Morco, the Great Bear
Once Iommor‘s patron, the skinchanger may be gone, but the Great Bear remains. Morco is a faery spirit of strength and familial loyalty. He cares little for the intricacies of huldra and mortal, seelie and unseelie. Morco respects only strength. A ponderous bear with white fur and bright red eyes, he dwells in a grotto that has become linked to Iommor’s Tomb in the Bulwark Mountains.
Morco grants his skin to druids who can best him in a test of strength. When he deigns to speak, he speaks slowly and often has trouble using the right word. Those who are weak should fear him, and those who are strong can expect to be tested.
Spirit of the Thorn Trees at the feet of the Bulwark Mountains, Nuinn’s temperment changes with the seasons. In spring he is merry, delighting in beauty and fortune. The rest of the year, he finds fear itself beautiful, wreaking havoc on those in his domain just to see their fear. He dwells in a secret grove close to the mortal town of Arkaley.
The Church of Our Triumphant Family
Having gained ground in Gloriana, the Church of Our Triumphant Family zealously spreads its teachings throughout the land. At its center is the story of a mother and father who lived a virtuous life and died in defense of their child. That child went on to become a prophet, healer and champion of virtue. The Church believes that the three are enshrined in a high place, above all other gods, bathed in the light of the Golden Tree.
While the Queen has definitely not forbidden the worship of other gods and spirits, clerics of the Triumphant Family do their best to draw attention away from the Old religion and towards their practices. They teach a doctrine of bravery, sacrifice and community that appeals to nobles and peasantry alike. Much of the support for the Church comes from a powerful order of knights, the Order of the Pendant. Knights of this order have a higher duty to the protection of the weak and vanquishing evil than to any monarch.
Prayers of this religion are usually addressed to Fearless Mother, Kind Father and Blessed Child
The Alfar do not speak of their gods. Their relationship to the divine is more nuanced that worship. They respect and revere the divine but do not serve it—instead, their gods seem to be sources of inspiration and role models.
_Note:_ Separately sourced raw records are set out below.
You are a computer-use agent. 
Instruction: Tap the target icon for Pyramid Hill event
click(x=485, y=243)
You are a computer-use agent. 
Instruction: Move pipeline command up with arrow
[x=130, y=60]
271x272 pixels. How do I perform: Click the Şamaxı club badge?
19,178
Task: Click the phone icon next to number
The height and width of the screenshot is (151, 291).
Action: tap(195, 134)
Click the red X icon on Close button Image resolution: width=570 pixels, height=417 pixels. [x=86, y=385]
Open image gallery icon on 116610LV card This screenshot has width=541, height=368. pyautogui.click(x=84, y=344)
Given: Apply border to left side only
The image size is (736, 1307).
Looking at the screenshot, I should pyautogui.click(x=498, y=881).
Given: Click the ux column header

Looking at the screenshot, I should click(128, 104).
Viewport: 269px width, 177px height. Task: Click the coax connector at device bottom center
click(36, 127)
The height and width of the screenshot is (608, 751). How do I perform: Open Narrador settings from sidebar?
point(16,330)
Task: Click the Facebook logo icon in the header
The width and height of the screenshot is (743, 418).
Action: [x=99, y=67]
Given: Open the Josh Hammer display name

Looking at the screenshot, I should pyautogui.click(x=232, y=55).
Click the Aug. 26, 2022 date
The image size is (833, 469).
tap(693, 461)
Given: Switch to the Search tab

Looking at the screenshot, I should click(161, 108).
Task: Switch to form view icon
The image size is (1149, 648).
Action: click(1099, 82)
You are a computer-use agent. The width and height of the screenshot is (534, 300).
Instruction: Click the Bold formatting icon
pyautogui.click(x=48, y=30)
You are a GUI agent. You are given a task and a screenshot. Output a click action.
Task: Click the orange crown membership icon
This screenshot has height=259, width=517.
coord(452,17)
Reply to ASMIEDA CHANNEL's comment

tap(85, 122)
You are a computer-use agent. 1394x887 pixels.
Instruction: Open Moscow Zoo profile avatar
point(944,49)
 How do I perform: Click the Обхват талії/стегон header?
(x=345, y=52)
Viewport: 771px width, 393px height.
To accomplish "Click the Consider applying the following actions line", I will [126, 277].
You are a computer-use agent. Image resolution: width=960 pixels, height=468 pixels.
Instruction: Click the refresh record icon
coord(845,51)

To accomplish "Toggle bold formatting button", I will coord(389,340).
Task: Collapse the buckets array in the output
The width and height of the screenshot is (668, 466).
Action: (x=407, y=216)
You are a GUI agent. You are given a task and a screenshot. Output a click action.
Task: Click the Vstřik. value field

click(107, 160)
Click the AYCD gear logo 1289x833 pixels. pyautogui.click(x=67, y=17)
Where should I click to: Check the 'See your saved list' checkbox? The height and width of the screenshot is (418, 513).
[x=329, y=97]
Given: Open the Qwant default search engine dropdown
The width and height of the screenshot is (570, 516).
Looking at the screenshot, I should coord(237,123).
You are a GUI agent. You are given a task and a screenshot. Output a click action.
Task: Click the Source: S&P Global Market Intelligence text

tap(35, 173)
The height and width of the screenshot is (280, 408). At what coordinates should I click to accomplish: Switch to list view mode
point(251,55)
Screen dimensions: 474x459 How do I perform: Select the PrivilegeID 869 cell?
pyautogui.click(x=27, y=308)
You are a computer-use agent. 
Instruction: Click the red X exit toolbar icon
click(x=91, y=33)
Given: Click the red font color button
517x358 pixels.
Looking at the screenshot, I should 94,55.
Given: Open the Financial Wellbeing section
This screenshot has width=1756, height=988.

The Huldra have their own gods and worship. They know the names of every river and tree in their lands, and are not afraid to use them.
The Path of Righteousness
Elam eschews traditional gods and worship. They instead practice the Path of Righteousness, a way of living handed down by a series of teachers who each discovered some step or route to take in the search for virtue and peace. There are many variant philosophies concerning the path, and vigorous debates over the merits of each are a time honored tradition amongst all educated citizens of Elam.
In the halls of the dwarven lords, rune-sages guard chambers carved with the endless names of the ancestors. While the various tribes of dwarves keep their vigil in different ways, all of them venerate those who have gone before. The oldest ancestors are incarnations of natural power — for the Snow and Wind dwarves, primeval storms; for the Ember dwarves, volcanoes. The Desert Dwarves venerate the Sun as the First Rjufa. Mountain dwarves have sacred peaks and caverns, the Hill dwarves grottos and valleys, and the people of the Gelmir worship the seas and sacred springs as First.
Not too long ago, a Volcano sacred to both the Rjufa and the people of the Nidavell lost its fire and died. This is seen as a terrible omen and a sign of doom to come—after all, if even the Gods can die, what does that say of their children?